Rows of pointing data:
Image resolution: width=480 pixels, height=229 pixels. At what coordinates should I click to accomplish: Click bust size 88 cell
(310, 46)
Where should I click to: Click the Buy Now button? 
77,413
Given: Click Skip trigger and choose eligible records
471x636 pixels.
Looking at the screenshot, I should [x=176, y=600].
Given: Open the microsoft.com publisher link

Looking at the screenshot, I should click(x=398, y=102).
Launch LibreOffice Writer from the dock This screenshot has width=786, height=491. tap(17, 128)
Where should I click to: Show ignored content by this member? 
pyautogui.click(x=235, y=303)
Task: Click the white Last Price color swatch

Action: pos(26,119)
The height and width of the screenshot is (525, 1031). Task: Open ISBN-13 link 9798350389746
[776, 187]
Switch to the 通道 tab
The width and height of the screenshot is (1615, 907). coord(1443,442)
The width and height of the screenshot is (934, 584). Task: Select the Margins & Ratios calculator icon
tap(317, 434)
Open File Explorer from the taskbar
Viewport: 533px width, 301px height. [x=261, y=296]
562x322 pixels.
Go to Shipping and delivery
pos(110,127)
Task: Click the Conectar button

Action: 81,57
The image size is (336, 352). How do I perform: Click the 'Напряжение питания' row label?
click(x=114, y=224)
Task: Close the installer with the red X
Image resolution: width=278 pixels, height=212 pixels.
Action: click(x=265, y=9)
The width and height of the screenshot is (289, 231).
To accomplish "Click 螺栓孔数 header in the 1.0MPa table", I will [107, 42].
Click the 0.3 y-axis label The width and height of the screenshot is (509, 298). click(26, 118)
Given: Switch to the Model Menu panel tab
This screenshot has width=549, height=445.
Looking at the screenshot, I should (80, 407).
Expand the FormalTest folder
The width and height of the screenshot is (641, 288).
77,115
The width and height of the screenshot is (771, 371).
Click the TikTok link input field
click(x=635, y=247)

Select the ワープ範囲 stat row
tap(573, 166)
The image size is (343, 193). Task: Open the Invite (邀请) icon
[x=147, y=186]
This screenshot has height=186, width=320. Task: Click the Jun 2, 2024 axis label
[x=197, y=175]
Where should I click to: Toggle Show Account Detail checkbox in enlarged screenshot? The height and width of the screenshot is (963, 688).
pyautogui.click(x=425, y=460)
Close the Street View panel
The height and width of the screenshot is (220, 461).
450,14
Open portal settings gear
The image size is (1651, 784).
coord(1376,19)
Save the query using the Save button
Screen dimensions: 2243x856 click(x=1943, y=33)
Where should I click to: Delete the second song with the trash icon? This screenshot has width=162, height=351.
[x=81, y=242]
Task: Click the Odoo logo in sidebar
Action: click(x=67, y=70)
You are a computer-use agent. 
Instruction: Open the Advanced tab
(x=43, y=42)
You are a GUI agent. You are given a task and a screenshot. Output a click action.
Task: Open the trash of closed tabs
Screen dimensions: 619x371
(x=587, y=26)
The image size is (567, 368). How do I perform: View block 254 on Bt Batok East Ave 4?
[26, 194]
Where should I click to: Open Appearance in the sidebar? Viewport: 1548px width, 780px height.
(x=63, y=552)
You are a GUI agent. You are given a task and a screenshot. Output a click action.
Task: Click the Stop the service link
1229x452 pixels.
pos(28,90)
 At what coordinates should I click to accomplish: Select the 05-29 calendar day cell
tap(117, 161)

WHAT TO WORK ON =
Rewrite the records, starting at the line that contains "The image size is (336, 352)." and stopping after the line that contains "will [107, 42].". Keep every request, but multiply each coordinate in the answers by 0.7 and round to whole numbers, with halves rounded up.

EXERCISE ANSWER =
The image size is (336, 352). How do I perform: Click the 'Напряжение питания' row label?
click(x=80, y=157)
Task: Close the installer with the red X
Image resolution: width=278 pixels, height=212 pixels.
Action: click(x=186, y=6)
The width and height of the screenshot is (289, 231).
To accomplish "Click 螺栓孔数 header in the 1.0MPa table", I will [75, 29].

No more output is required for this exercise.